Our priesthood is therefore elevated into the cosmological narrative of the Church. It does not serve apart from it but is united with it. The outwardly characteristic of the Church is one of many broken pieces and since the Reformation the character of which this piece is the truest has become the main highlight of many theological endeavors, as well as unfortunately persecutions and deaths. While the external character of the canonical boundaries of the Church is not the point of the question in this essay, the ontological is part of the reflection. The ontology of the church is the mystical relationship in which we are drawn into the Heavenly Host (the communion of the Saints). Grace is the result of the fulfillment of the law by Christ, in this case like the law the main ontological purpose and central aspect of the restorative physical and spiritual purposes remain not weakened but strengthened. The Church as the deposit of the Heavenly Host manifests the restorative purpose and divine order of the mysteries of God.

In it, our priesthood and divine image are taken root in Christ’s divine nature. The divine name which is united into Christ via the hypostasis unites with us in the third hypostatic relationship. In the Church we are called to be guardians of nature, to promote charity, and ultimately to become restored into the resurrection.
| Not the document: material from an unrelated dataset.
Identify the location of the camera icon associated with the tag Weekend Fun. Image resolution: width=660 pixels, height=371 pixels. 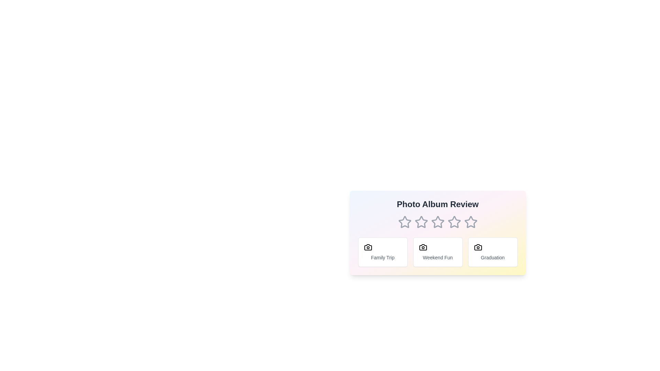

The Apocalyptic nature of our priesthood takes place in the Parousia. The Parousia as the New Pentecost takes place in the restoration of the world. The purpose of God creating the church and the plan of creating the church before creation comes to be is to narrate the aspect of the divine ascend into which the human is saved from the world, but also in which the salvation of the world occurs. From the beginning of Genesis in which the narrative of the chaos beasts is defeated by God, to the defeat of death by God in the person of Jesus. The fullness of our priesthood is then taken in the destruction of the fallen state and the renewal of the earthly-divine world by God through the divine-human aspect. Earth and heaven are made one, Revelation 21 serves as a parallel of Isaiah 66. God restores the world and dwells among humankind no longer separated by a veil, but in a tent mishkah among us. The heavenly city is the perfect city that men tried and has tried in our times to recreate through buildings, nations, and laws, but since they are fallen in nature continue to fall and fail eventually. But the New Jerusalem, through our perfected worship in Christ, our participation in nature. While in Ezekiel 40-42, the perfect temple is revealed, in Revelation 21, John reveals to us the perfect city. The city becomes the temple, all of creation, and the cosmos becomes permeated dwelling in the presence of God. The dream of the Jews in the narrative of Enoch 90:28-29 and Jubilees 1:27:28 is achieved here. Thus, the creation of the new world, of the cosmos, of the New Jerusalem is only possible in which God has willed with the angels: the central participation of humankind as priests of the cosmos in which our prayers and our activities have an impact in heaven and on earth.

The sons of man will become the sons of God.